## Compiti assegnati
1 - Trascrivi per intero il testo di partenza, identico in ogni sua parte.
2 - Riporta identiche soltanto le righe dell'elenco che vanno da quella che contiene "The image size is (1259, 630)." fino a quella che contiene "Looking at the", entrambe comprese. Lascia fuori le immagini.
━━━ Testo di partenza
Appunto, vorrei scoprirlo... Questa cosa mi capita in due installazioni diverse, per cui mi viene il sospetto che possa essere una cosa di kernel.

Mi faresti il favore di passarmi il tuo .config e il tuo emerge --info?

Se per comodità puoi mandarmelo per mail il mio indirizzo è il mio nick (minuscolo) su gmail.com.

----------

## xveilsidex

 *Cazzantonio wrote:*   

> Appunto, vorrei scoprirlo... Questa cosa mi capita in due installazioni diverse, per cui mi viene il sospetto che possa essere una cosa di kernel.
> 
> Mi faresti il favore di passarmi il tuo .config e il tuo emerge --info?
> 
> Se per comodità puoi mandarmelo per mail il mio indirizzo è il mio nick (minuscolo) su gmail.com.

 

Probabilmente hai ragione , perchè io ho il tuo stesso udev e il tuo stesso kernel e facendo udevinfo -q all -n /dev/sda7  mi compare ID_FS_TYPE=ext3

----------

## Cazzantonio

@xveilsidex mica potresti mandarmi per posta il tuo .config?
━━━━━━
━━━ Sezione dati
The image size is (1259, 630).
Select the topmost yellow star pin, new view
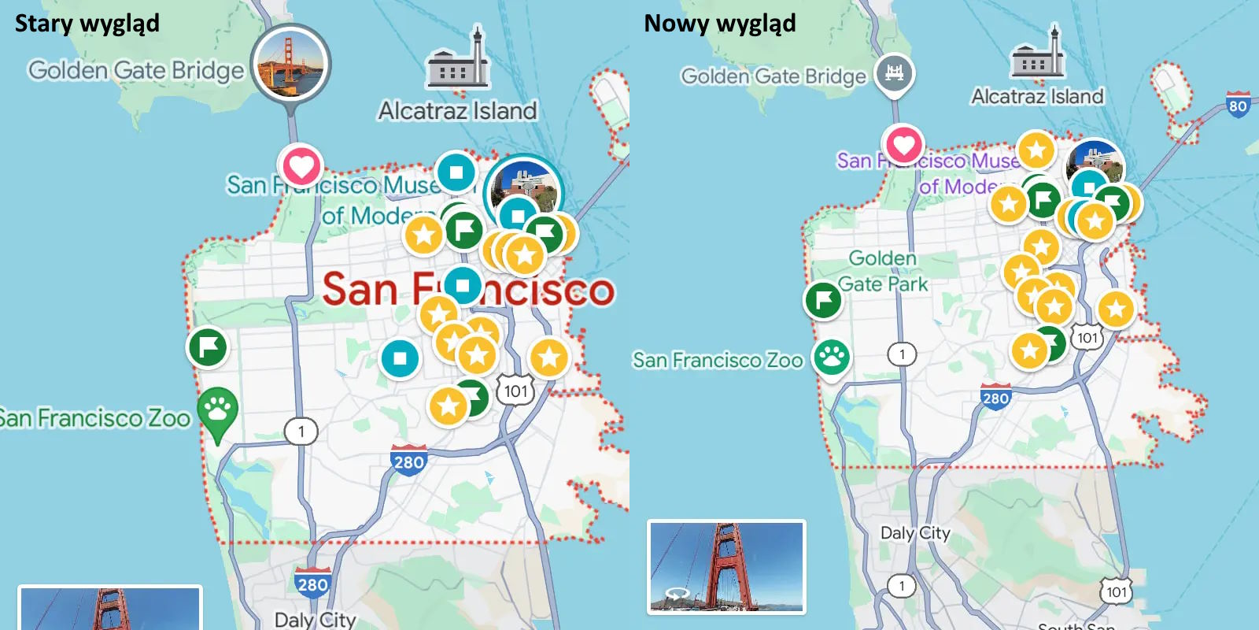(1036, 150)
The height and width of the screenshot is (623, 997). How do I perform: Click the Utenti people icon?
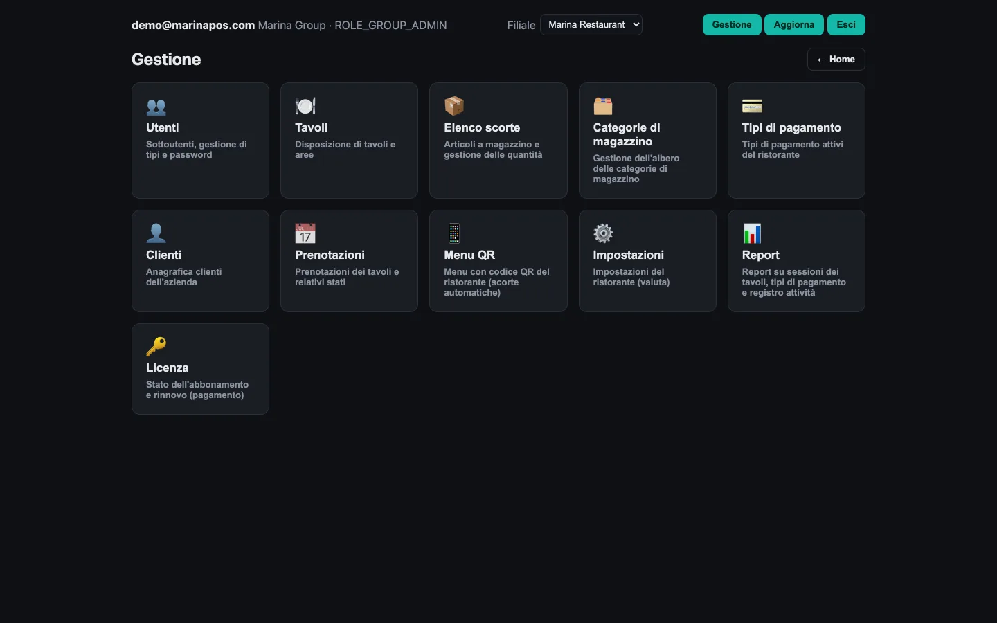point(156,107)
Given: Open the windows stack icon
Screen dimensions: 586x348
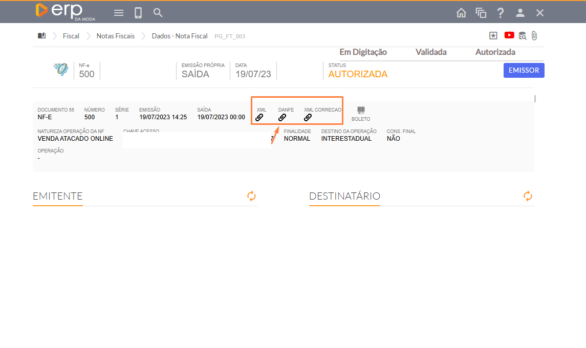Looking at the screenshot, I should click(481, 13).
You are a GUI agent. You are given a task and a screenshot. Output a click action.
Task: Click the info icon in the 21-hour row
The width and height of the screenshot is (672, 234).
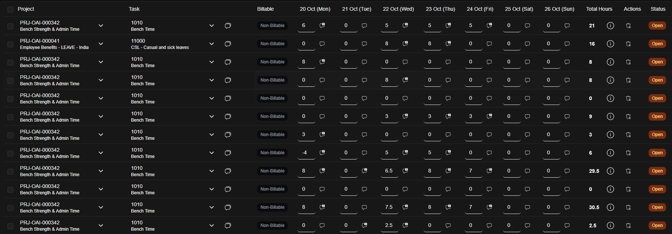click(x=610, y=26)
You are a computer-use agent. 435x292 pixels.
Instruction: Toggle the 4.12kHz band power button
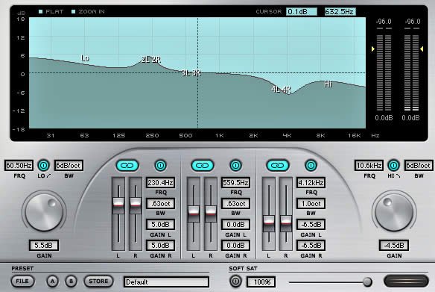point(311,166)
━━━━━━
━━━ Sezione dati
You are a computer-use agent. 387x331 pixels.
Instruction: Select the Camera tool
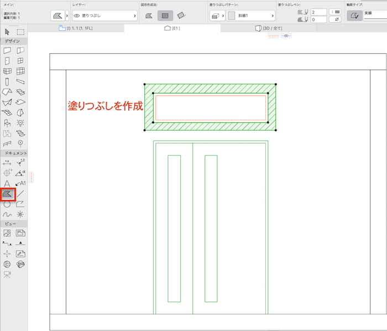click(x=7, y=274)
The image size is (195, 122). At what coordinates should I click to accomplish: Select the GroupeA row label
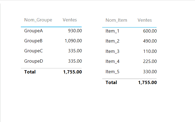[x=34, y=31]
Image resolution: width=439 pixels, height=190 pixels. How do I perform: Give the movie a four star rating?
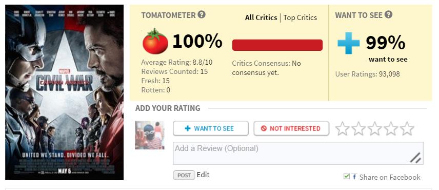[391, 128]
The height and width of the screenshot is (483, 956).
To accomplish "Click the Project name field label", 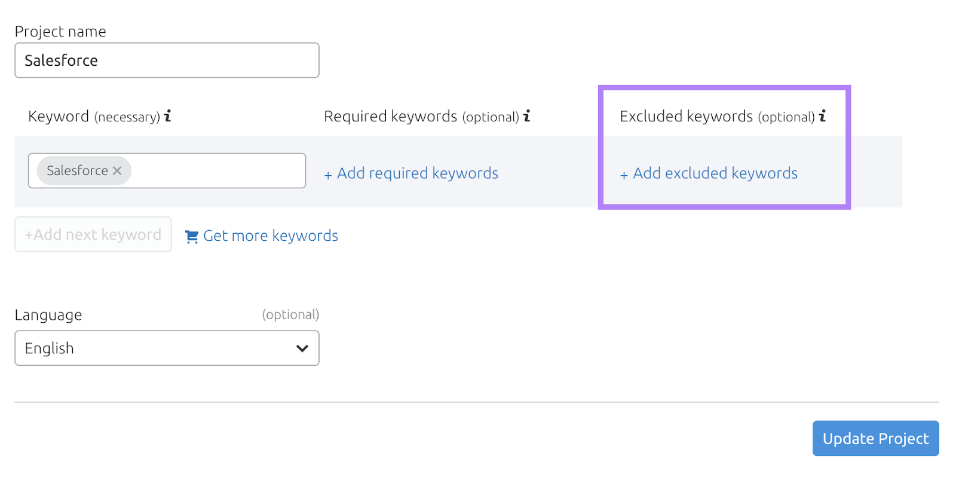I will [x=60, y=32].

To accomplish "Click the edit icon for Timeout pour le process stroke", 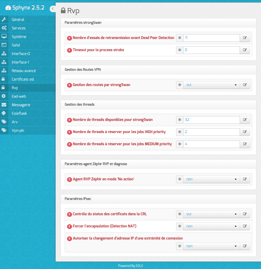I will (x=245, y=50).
━━━━━━
## Risultati attesi
1 -
Appunto, vorrei scoprirlo... Questa cosa mi capita in due installazioni diverse, per cui mi viene il sospetto che possa essere una cosa di kernel.

Mi faresti il favore di passarmi il tuo .config e il tuo emerge --info?

Se per comodità puoi mandarmelo per mail il mio indirizzo è il mio nick (minuscolo) su gmail.com.

----------

## xveilsidex

 *Cazzantonio wrote:*   

> Appunto, vorrei scoprirlo... Questa cosa mi capita in due installazioni diverse, per cui mi viene il sospetto che possa essere una cosa di kernel.
> 
> Mi faresti il favore di passarmi il tuo .config e il tuo emerge --info?
> 
> Se per comodità puoi mandarmelo per mail il mio indirizzo è il mio nick (minuscolo) su gmail.com.

 

Probabilmente hai ragione , perchè io ho il tuo stesso udev e il tuo stesso kernel e facendo udevinfo -q all -n /dev/sda7  mi compare ID_FS_TYPE=ext3

----------

## Cazzantonio

@xveilsidex mica potresti mandarmi per posta il tuo .config?

2 -
The image size is (1259, 630).
Select the topmost yellow star pin, new view
(1036, 150)
The height and width of the screenshot is (623, 997). How do I perform: Click the Utenti people icon?
point(156,107)
Given: Open the windows stack icon
Screen dimensions: 586x348
Looking at the screenshot, I should click(481, 13).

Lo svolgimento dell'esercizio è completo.